Location
- Country: United States
- State: Nebraska
- County: Rock

Physical characteristics
- Source: North Fork Elkhorn River divide
- • location: Dugger School
- • coordinates: 42°39′54.00″N 099°30′3.41″W﻿ / ﻿42.6650000°N 99.5009472°W
- • elevation: 2,230 ft (680 m)
- Mouth: Niobrara River
- • location: about 0.3 miles southwest of Carns, Nebraska
- • coordinates: 42°43′49.01″N 099°29′16.41″W﻿ / ﻿42.7302806°N 99.4878917°W
- • elevation: 1,870 ft (570 m)
- Length: 5.85 mi (9.41 km)
- Basin size: 9.86 square miles (25.5 km^{2})
- • location: Niobrara River
- • average: 1.21 cu ft/s (0.034 m^{3}/s) at mouth with Niobrara River

Basin features
- Progression: Niobrara River → Missouri River → Mississippi
- River system: Niobrara
- Bridges: Adair Road

= Coon Creek (Niobrara River tributary) =

Stream in Nebraska, U.S.

Coon Creek is a 5.85 mi long first-order tributary to the Niobrara River in Rock County, Nebraska.

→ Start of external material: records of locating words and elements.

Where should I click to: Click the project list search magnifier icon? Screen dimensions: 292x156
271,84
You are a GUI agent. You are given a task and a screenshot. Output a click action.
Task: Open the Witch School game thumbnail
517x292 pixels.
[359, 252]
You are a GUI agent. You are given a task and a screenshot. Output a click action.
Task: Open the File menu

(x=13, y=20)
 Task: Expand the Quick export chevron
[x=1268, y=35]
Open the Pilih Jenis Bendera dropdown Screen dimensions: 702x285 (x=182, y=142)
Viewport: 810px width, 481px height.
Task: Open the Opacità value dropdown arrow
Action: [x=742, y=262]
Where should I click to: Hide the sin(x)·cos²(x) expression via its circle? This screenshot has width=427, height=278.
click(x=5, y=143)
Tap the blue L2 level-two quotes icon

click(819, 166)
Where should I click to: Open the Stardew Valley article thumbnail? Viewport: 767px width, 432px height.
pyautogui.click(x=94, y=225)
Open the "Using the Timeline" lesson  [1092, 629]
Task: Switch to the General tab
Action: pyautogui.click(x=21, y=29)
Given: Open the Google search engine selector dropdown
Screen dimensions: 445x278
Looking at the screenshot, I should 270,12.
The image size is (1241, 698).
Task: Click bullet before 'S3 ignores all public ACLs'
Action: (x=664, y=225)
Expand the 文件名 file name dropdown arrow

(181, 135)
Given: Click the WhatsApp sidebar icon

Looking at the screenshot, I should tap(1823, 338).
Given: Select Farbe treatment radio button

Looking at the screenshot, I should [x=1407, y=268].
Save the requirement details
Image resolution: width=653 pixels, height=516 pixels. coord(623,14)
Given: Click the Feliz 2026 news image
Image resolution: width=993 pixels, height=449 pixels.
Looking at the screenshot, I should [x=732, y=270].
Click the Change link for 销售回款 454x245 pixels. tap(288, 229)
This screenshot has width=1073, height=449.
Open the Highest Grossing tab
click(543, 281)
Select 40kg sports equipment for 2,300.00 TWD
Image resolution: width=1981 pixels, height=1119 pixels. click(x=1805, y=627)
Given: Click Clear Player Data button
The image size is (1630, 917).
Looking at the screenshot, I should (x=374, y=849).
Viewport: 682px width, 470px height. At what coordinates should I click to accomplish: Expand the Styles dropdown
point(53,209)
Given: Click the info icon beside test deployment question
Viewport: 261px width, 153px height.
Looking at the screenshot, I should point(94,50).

Coon Creek rises on the divide of North Fork Elkhorn River and then flows generally north to join the Niobrara River about 0.3 mile southwest of Carns, Nebraska.

==Watershed==
Coon Creek drains 9.86 sqmi of area, receives about 23.8 in/year of precipitation, and is about 6.45% forested.